In light of the low interest rate environment and significant liquidity arising from its mortgage banking subsidiary’s reduced originations, United announced plans today to prepay certain Federal Home Loan Bank (FHLB) long-term advances in the amount of approximately $156.5 million with a weighted average interest rate of 6.18%. The prepayment of these borrowings will lower the annual interest paid by approximately $5 million, thus improving United’s net interest margin and enhancing future earnings. The early repayment of this existing long-term debt will result in an anticipated after-tax charge for prepayment penalties of approximately $10 million or 24¢ per diluted share, all of which will be recognized as expense in the fourth quarter of 2003.

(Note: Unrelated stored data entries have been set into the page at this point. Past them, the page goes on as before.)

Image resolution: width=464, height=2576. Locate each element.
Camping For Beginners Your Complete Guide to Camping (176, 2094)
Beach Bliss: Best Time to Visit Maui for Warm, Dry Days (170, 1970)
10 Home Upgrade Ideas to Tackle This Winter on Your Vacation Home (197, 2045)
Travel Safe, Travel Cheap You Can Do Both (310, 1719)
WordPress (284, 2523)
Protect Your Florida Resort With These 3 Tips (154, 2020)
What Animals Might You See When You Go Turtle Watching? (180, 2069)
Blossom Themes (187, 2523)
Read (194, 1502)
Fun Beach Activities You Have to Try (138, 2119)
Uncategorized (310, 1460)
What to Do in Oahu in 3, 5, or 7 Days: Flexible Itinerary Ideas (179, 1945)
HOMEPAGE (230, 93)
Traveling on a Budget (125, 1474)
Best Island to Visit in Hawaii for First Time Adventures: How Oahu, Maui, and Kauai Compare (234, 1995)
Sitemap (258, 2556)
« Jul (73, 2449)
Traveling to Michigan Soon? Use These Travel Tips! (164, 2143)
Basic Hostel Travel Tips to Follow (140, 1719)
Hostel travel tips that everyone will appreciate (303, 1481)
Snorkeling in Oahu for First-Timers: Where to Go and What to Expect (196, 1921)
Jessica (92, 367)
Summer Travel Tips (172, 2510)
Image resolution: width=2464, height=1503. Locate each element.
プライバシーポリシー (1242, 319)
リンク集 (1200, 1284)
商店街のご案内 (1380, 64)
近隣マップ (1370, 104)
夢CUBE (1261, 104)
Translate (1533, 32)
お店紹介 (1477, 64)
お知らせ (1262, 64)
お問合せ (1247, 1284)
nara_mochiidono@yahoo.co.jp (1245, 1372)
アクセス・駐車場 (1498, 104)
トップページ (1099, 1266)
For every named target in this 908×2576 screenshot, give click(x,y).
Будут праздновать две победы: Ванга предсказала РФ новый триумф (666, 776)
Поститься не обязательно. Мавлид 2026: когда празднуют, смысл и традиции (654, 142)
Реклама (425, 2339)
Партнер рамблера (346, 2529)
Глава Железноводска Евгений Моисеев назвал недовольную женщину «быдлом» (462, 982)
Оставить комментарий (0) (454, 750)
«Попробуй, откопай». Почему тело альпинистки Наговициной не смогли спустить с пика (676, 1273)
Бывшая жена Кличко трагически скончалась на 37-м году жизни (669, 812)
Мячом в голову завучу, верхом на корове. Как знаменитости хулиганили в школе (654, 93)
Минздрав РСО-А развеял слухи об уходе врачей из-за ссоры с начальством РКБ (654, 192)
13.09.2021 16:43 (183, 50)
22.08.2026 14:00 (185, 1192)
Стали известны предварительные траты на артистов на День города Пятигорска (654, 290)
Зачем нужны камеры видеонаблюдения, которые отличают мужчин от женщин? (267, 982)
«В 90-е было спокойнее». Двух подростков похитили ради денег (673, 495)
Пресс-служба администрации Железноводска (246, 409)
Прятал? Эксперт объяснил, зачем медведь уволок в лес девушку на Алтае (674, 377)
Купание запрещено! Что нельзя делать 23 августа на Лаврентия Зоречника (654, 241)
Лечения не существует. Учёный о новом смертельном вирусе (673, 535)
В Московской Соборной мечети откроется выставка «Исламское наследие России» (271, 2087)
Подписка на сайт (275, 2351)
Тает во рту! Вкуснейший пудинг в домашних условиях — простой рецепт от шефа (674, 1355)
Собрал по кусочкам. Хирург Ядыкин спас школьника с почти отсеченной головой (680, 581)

United’s Chairman and Chief Executive Officer, Richard M. Adams stated, “United is solidly profitable with a strong balance sheet, evidenced by shareholders’ equity of over $550 million. This restructuring is to reduce the higher funding costs from FHLB borrowings that United obtained in prior years. The restructuring will enable United to position itself for increased future profitability.”
Last month, United announced the completion of its 26th acquisition, Sequoia Bancshares, Inc. of Bethesda, Maryland. United has grown to approximately $6.4 billion in assets and has become the 3rd largest independent commercial banking franchise in the nation’s capital MSA. The Sequoia acquisition significantly enhances United’s Northern Virginia/Washington, D.C./suburban Maryland franchise.
United Bankshares, Inc. Announces......
November 26, 2003
Page 2
United previously announced record earnings for the third quarter and first nine months of 2003. Diluted earnings per share were 55¢ for the third quarter of 2003, up 6% from diluted earnings per share of 52¢ for the third quarter of 2002. Third quarter of 2003 net income was $22.9 million compared to $22.4 million for the third quarter of 2002. Diluted earnings per share were $1.62 for the first nine months of 2003, which also represented a 6% increase from diluted earnings per share of $1.53 for the first nine months of 2002. Net income for the first nine months of 2003 totaled $68.3 million compared to $66.4 million for the prior year’s first nine months.
United Bankshares stock is traded on the NASDAQ (National Association of Securities Dealers Quotation System) National Market System under the quotation symbol “UBSI”.
This press release contains certain forward-looking statements, including certain plans, expectations, goals and projections, which are subject to numerous assumptions, risks and uncertainties. Actual results could differ materially from those contained in or implied by such statements for a variety of factors including: changes in economic conditions; movements in interest rates; competitive pressures on product pricing and services; success and timing of business strategies; the nature and extent of governmental actions and reforms; and rapidly changing technology and evolving banking industry standards.